New York Election Laws Lead To Plenty Of Ballots But Little Innovation

Why does New York have so many primary and elections dates this year? In Politico NY, Bill Mahoney takes a look:

“the state gives residents plenty of opportunities to take time out of their busy days to wait in long lines to cast their ballots. Residents of Albany County, for example, will have the opportunity to cast ballots on six occasions this year: In February, they voted on a school construction funding referendum, in April they cast ballots in the state’s presidential primary, in May there’s the vote for the school budget, in June there will be congressional primaries, in September they’ll choose candidates in primaries for state and local offices and, finally, in November they’ll vote in the general election.

This surfeit of elections may delight stalwart citizens who enjoy exercising their franchise, but it’s not without drawbacks. Most estimates peg the cost to counties of each extra statewide primary at somewhere between $25 million and $50 million.

And it’s likely that each additional election lowers turnout, even among the hardiest voters.

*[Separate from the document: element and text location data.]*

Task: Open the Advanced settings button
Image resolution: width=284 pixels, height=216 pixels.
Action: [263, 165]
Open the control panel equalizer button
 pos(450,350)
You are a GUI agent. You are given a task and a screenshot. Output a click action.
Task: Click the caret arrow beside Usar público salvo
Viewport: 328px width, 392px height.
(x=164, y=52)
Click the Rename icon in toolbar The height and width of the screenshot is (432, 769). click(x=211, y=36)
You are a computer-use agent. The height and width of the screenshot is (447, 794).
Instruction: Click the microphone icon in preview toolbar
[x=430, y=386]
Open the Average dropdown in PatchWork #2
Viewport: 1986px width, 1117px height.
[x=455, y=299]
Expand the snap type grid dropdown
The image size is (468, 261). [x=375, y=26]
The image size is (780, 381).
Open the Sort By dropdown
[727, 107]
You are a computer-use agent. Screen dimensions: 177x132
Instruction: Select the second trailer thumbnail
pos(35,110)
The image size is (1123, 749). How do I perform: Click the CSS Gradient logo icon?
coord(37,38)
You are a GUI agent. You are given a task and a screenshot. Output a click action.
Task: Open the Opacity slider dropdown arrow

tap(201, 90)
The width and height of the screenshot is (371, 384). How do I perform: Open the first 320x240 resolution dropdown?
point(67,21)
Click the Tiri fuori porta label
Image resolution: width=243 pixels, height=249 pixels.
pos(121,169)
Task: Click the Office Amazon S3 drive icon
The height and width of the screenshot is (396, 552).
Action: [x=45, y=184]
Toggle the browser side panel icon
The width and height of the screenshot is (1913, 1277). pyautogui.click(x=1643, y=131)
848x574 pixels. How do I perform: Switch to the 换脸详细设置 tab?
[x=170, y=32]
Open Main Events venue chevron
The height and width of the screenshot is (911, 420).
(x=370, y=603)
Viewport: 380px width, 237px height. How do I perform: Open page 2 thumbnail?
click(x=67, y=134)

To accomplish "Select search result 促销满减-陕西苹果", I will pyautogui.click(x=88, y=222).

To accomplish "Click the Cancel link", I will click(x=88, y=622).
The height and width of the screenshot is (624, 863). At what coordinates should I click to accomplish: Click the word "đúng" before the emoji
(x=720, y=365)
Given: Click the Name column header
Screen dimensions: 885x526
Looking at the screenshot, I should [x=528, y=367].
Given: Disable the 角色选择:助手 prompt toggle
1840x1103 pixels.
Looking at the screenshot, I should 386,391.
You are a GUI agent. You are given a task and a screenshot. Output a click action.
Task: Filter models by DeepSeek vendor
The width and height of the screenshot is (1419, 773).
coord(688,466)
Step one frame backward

According to data maintained by the United States Election Project, the turnout of less than 20 percent for April’s presidential primary was the second lowest among states with primaries this year. This wasn’t a one-time blemish, either: The state Bar Association has concluded that New York ranks 47th in turnout. To illustrate the point, only about 3 percent of Democrats showed up for Nassau County’s 2015 district attorney election.”